I am fully agree with your comments. When we apply change management in internationalization or globalization in my company, we always talk to our customers about key factors like cultural, economic, geographic and administrative. But also risk evaluation, how to adapt our brand and product to new consumers, how to evaluate our investment in an emerging economy and long term vision. This is going to be part of our business, so we should treat it like this.
Thank you, Jose-Pedro!
Great!
I agree to those three points: partnerships with a local partner, having local management to understand the local context, and being careful with the accuracy of official statistics.
Can I add one point here? How will foreign investors/ companies be protected when doing business or having partnership with local partner?
Thank for sharng your post.
Thank you, Khaled. Protecting one’s contributions to a partnership is something to be considered always.
Actually,this week I’m in Sao Paulo with a group of IESE’s Global E-MBA participants. The course I’m teaching focuses on aliiances and M&As, and the point you raise is quite prominent in one of the cases we’ll discuss.
I think both foreign and local companies need to think about the issue: the local company may also lose its market knowledge to the foreign partner. It may happen to relationships as well, but I think this is more difficult to happen.
On the other side of the coin, learning requires a capacity to absorb the other’s knowledge, and the capability to use it — and not all local partners are ready for this, though they will, eventually.
From conversations with business people from SSA, I think they see themselves at a disadvantage: they believe that the foreign company will absorb the Africans’ knowledge, and they’ll be left out. However, I think that African companies have very valuable assets: their relationships. And this is something extremely difficult for a foreign company to develop.
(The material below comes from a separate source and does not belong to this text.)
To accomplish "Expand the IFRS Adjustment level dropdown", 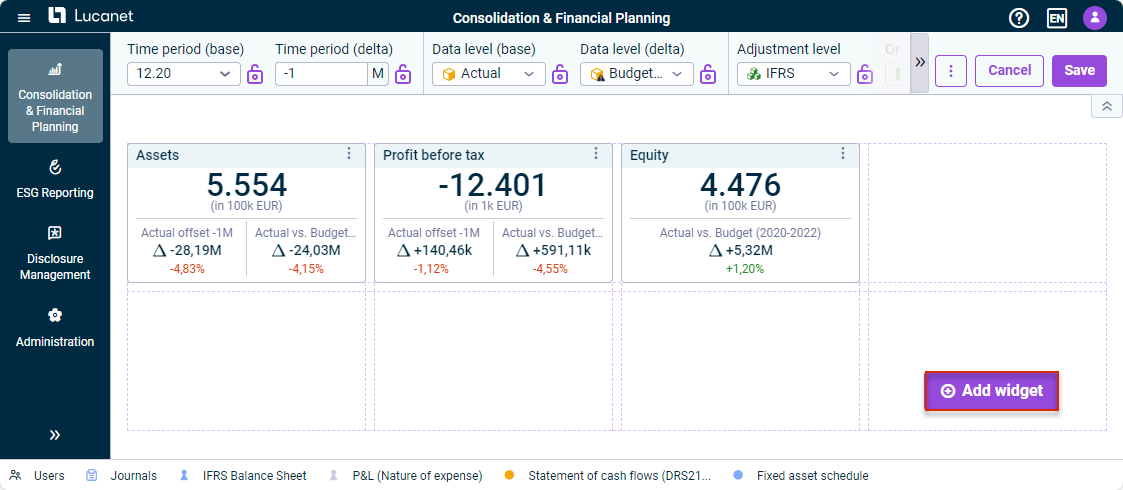I will coord(794,74).
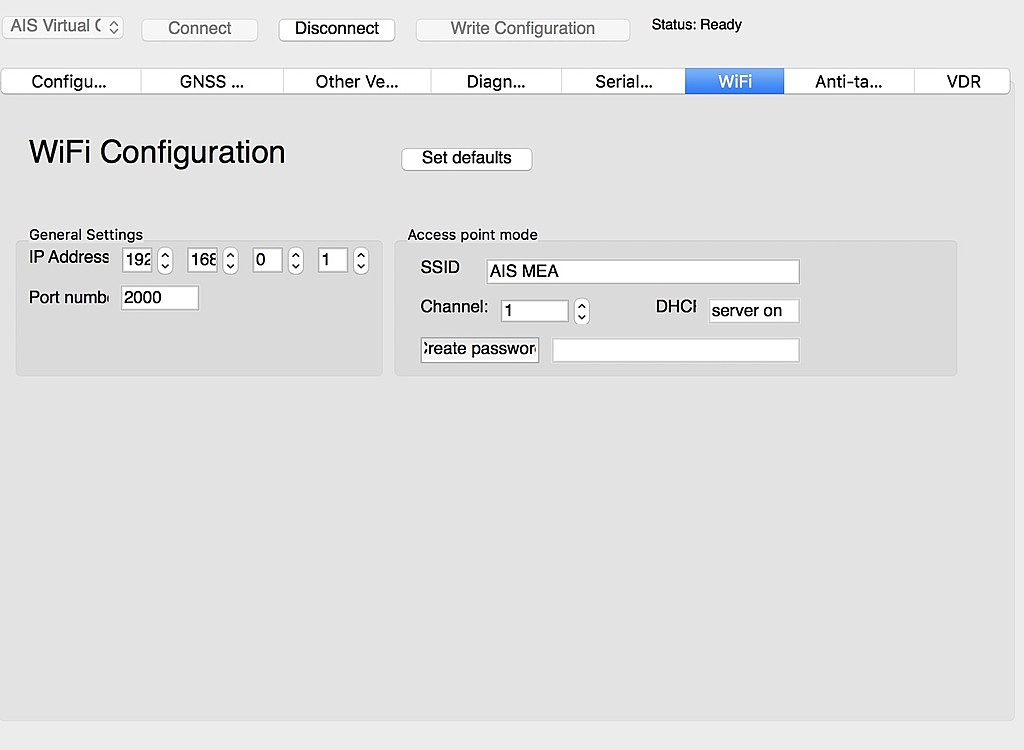Click Write Configuration button

[522, 29]
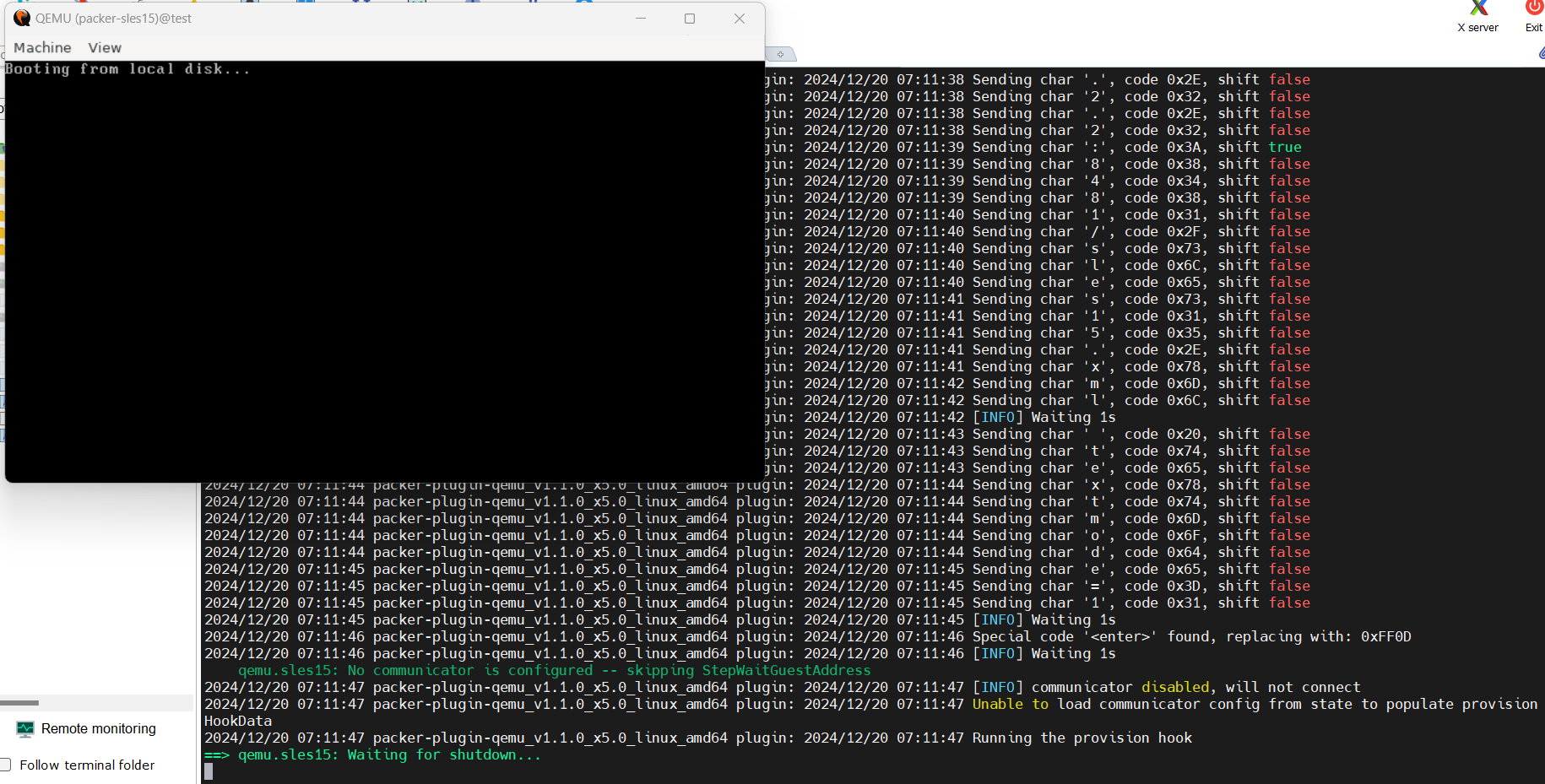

And let’s not forget that, for the time being, most foreign companies are “scared” to jump into Africa. Those who enter tend to do it slowly, and are happy to work with a local partner than understands how to navigate the local context. In the meanwhile, Africans can benefit a lot from these partnerships, and gain a good position in the continent.
Dear Africa,
Thanks a lot for your always very interesting posts. Yes, I believe that the panel members’ recommendations are OK in very few english speaking African Coutries such as Ghana, Nigeria, Botswana, RSA and, to a (much) lesser extend, Ivory Coast and Senegal. In other de-regulated African countries, I am afraid it is almost impossible since extreme precarity makes it almost impossible to even have a short term (3 months) perpective: in such markets, another type of management applies.
Thank you for your comment, Marc-Henry. I fully agree. AT times, for the sake of brevity, I — as many others — talk about AFrica or sub-Saharan being aware that that’s an undue generalization. We should be speaking about particular countries. But paraphrasing the Spanish proverb, a few words suffice if the reader understands the issue (“A buen entendedor, con pocas palabras basta”). But fair enough, not everybody reading my posts should be aware of this, and it’s always better to be more fine-grained.